#### Exercise description:
Once you reach the line containing "Installations (23, 2380)" in the entries below, write out that line and each one after it down to the line containing "Safety Resistor (588, 1290)", exactly and with nothing added.

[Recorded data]
*** Begin section ***

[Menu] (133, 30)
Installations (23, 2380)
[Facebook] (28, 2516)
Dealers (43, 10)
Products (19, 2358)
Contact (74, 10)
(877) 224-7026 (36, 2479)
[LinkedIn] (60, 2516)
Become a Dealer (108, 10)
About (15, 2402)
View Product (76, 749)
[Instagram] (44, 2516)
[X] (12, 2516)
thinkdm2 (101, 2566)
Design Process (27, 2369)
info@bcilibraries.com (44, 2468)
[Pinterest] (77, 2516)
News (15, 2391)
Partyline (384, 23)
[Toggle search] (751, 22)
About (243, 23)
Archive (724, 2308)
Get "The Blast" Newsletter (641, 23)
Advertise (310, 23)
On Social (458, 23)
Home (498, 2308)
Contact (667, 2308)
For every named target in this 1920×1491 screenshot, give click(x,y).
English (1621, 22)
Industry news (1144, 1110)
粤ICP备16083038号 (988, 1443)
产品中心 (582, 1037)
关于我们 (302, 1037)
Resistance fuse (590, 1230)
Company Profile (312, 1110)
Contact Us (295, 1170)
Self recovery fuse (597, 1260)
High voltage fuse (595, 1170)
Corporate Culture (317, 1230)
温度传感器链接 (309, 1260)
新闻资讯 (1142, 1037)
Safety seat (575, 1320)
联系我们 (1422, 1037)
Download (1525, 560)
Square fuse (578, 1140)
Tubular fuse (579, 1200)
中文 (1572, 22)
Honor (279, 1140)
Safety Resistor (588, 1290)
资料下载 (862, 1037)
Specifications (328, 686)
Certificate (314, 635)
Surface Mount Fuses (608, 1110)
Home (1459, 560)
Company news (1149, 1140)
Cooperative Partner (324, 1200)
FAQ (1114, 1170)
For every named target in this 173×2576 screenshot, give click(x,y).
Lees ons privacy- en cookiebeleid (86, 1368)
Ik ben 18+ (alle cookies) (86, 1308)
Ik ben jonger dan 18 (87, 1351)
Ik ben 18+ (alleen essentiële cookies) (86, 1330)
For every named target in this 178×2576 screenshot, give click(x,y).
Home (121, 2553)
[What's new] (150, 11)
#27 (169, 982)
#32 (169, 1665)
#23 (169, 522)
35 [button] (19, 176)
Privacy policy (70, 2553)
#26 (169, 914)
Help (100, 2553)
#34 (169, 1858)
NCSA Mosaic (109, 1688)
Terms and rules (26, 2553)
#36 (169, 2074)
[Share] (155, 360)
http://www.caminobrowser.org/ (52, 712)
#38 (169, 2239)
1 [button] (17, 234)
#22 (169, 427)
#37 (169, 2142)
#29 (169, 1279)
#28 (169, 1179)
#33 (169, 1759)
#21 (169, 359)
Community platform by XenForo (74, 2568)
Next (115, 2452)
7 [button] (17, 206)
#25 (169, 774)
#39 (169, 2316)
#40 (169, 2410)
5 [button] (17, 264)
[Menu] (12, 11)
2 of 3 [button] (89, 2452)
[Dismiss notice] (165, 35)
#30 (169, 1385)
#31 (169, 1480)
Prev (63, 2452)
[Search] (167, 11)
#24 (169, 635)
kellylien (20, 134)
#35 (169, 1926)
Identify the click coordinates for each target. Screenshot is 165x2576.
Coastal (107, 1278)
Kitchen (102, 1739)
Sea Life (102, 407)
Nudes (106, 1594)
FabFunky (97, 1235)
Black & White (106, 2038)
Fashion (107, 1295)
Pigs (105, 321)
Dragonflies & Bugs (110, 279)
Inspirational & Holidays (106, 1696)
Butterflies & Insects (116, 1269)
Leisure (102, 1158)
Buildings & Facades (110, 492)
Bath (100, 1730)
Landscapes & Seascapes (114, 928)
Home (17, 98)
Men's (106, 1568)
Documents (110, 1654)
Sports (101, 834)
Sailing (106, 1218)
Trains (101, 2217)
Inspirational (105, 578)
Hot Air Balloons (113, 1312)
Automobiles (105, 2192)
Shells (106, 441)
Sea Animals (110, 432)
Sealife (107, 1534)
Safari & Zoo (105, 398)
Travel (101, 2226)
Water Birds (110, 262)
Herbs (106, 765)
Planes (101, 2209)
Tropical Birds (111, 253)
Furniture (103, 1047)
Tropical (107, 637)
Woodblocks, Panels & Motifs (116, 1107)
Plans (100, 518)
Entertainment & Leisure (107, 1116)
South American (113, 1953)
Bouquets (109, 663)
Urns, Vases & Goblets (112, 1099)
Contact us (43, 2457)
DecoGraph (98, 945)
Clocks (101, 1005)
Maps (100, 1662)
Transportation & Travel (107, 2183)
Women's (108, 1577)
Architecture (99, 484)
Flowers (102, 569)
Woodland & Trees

*** End section ***

#### Result of the exercise:
Installations (23, 2380)
[Facebook] (28, 2516)
Dealers (43, 10)
Products (19, 2358)
Contact (74, 10)
(877) 224-7026 (36, 2479)
[LinkedIn] (60, 2516)
Become a Dealer (108, 10)
About (15, 2402)
View Product (76, 749)
[Instagram] (44, 2516)
[X] (12, 2516)
thinkdm2 (101, 2566)
Design Process (27, 2369)
info@bcilibraries.com (44, 2468)
[Pinterest] (77, 2516)
News (15, 2391)
Partyline (384, 23)
[Toggle search] (751, 22)
About (243, 23)
Archive (724, 2308)
Get "The Blast" Newsletter (641, 23)
Advertise (310, 23)
On Social (458, 23)
Home (498, 2308)
Contact (667, 2308)
For every named target in this 1920×1491 screenshot, give click(x,y).
English (1621, 22)
Industry news (1144, 1110)
粤ICP备16083038号 (988, 1443)
产品中心 (582, 1037)
关于我们 (302, 1037)
Resistance fuse (590, 1230)
Company Profile (312, 1110)
Contact Us (295, 1170)
Self recovery fuse (597, 1260)
High voltage fuse (595, 1170)
Corporate Culture (317, 1230)
温度传感器链接 (309, 1260)
新闻资讯 (1142, 1037)
Safety seat (575, 1320)
联系我们 (1422, 1037)
Download (1525, 560)
Square fuse (578, 1140)
Tubular fuse (579, 1200)
中文 (1572, 22)
Honor (279, 1140)
Safety Resistor (588, 1290)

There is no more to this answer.